Let me know if you have any questions about it. I can tell you how a human would do those things, but I imagine a computer would be able to do the first condition by counting the number of inversions in a list of the pieces and their current locations.

Stefan Pochmann would be a wiz at this, but I'll try to help the best I can.

#### unsolved

##### Member
The way my solver attacks the problem now involves 0-knowledge. It generates moves, counts the correctly positioned dedges, determines if it's possible to solve them all in the remaining depth, keeps trying if so, and prunes otherwise.

For example: there are 24 individual edges with a total of "48 stickers." My program can get a "correct sticker count" almost instantly by the way it was designed. If all 48 are correct, I know the dedges have been solved, and stage 1 is complete.

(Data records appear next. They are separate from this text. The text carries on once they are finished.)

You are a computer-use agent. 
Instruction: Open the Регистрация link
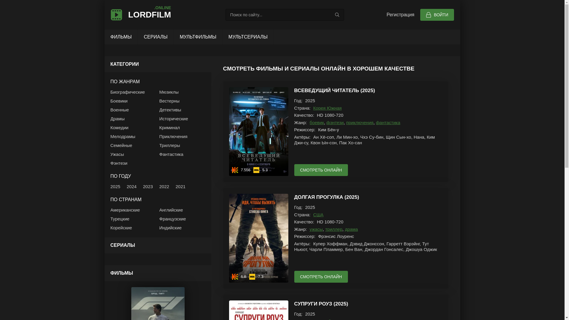400,15
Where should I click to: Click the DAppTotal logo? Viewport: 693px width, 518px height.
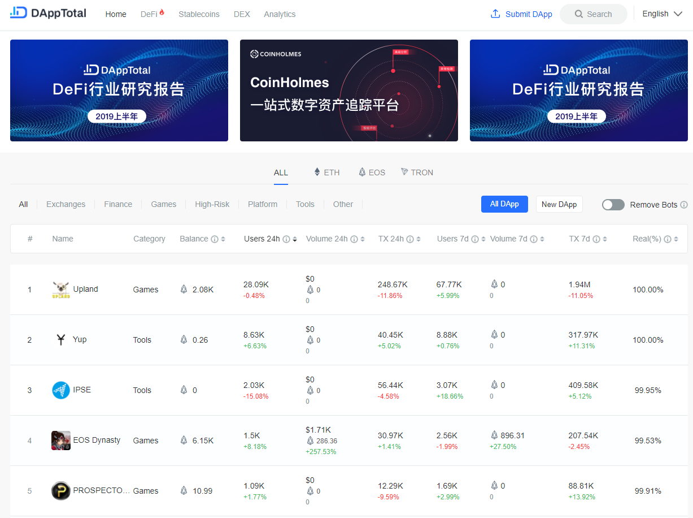click(47, 12)
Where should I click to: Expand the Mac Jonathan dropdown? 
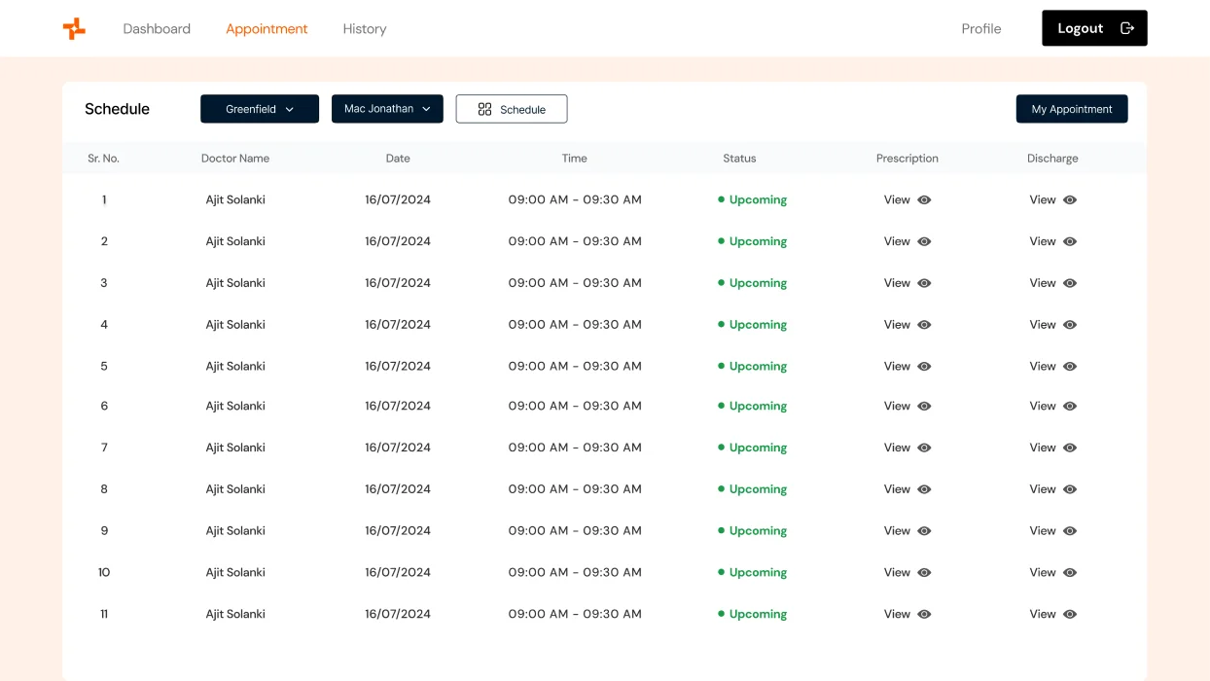pos(387,109)
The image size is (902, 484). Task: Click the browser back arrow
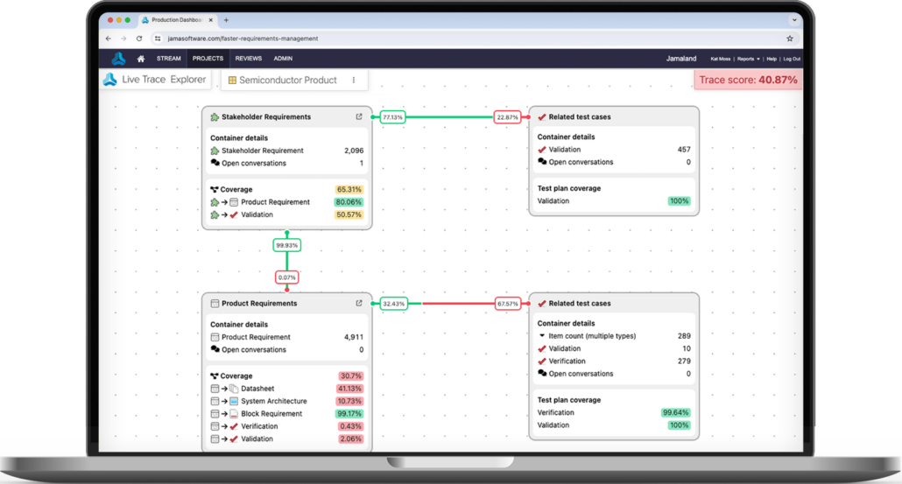(109, 39)
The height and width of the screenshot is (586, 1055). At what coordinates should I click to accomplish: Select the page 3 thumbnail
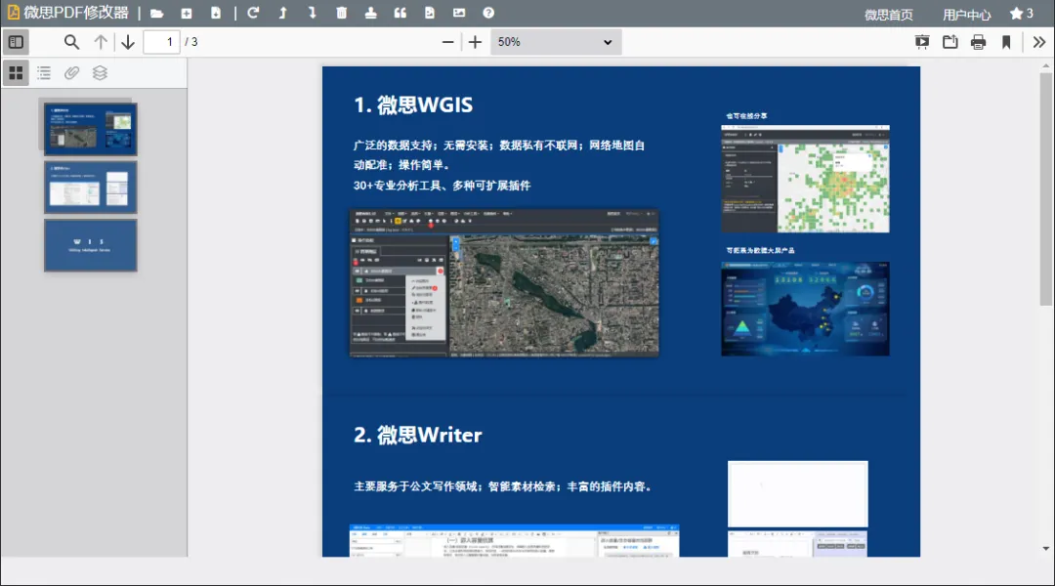click(x=91, y=245)
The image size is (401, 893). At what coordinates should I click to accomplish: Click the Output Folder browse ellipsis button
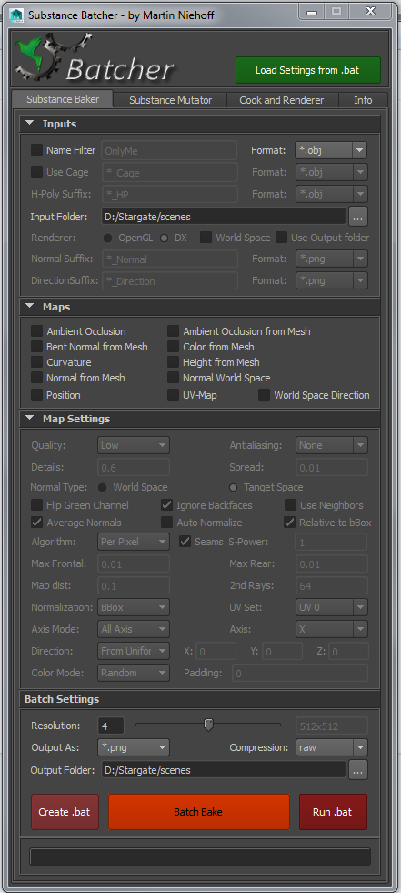358,769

And, since no more than 8 stickers can be solved with one move, if I am on, say, move 9 of a 10-move sequence that is being built, if my sticker count is less than 40, I still can't solve it, no matter what move I make. No point in continuing. Likewise, if I generated 8 out 10 moves, or 9 of 11, or 10 of 12, if I have fewer than 32 correct edge stickers, no 2-move sequence exists to solve all dedges, so I need not bother generating them.

The program ends up "doing nothing" but getting to the proper minimum depth very quickly. Then, while it is slogging away, I have it spit out the cube positions with the greatest number of solved edges and the sequence that produced it. Ties are broken by positions with more correct centers, and then most correct corners in rare cases when both edge and center counts match.

So it's just a "fast and dumb" approach which lacks elegance, but it's what computers are good at.

#### obelisk477

##### Member
How would a human do this? Is it written out somewhere already? For avoiding OLL parity I mean

#### unsolved

##### Member
The approach I have outlined for the program is not advised for a human solve. Perhaps someone else can offer any applicable variant that might work.

#### cmhardw

The way my solver attacks the problem now involves 0-knowledge. It generates moves, counts the correctly positioned dedges, determines if it's possible to solve them all in the remaining depth, keeps trying if so, and prunes otherwise.
The approach I have outlined for the program is not advised for a human solve. Perhaps someone else can offer any applicable variant that might work.
Perhaps have the computer determine the permutation parity of the wing edges (likely by representing the wing state as a sequence and counting the number of inversions), then you have two cases:

Case 1: If wing parity begins as odd, then all solutions to wings must have an odd number of inner slice quarter turns. This will result in even parity and this no OLL parity. Basically prune out any solution that has an even number of inner slice quarter turns (these will result in OLL parity if you continue the solve)

Case 2: If wing parity begins as even, then all solutions to wings must have an even number of inner slice quarter turns. Prune out any solutions that have an odd number of inner slice quarter turns.

How would a human do this? Is it written out somewhere already? For avoiding OLL parity I mean
Yes, I've written up a guide for how to do this in one of the 4x4 FMC threads I believe, and I also wrote one in a speedsolving thread once.

Around 2005 I attempted to use this technique seriously in 4x4 speedsolving, but I was never able to determine wing parity in the 15 second inspection time allotted so I abandoned the idea.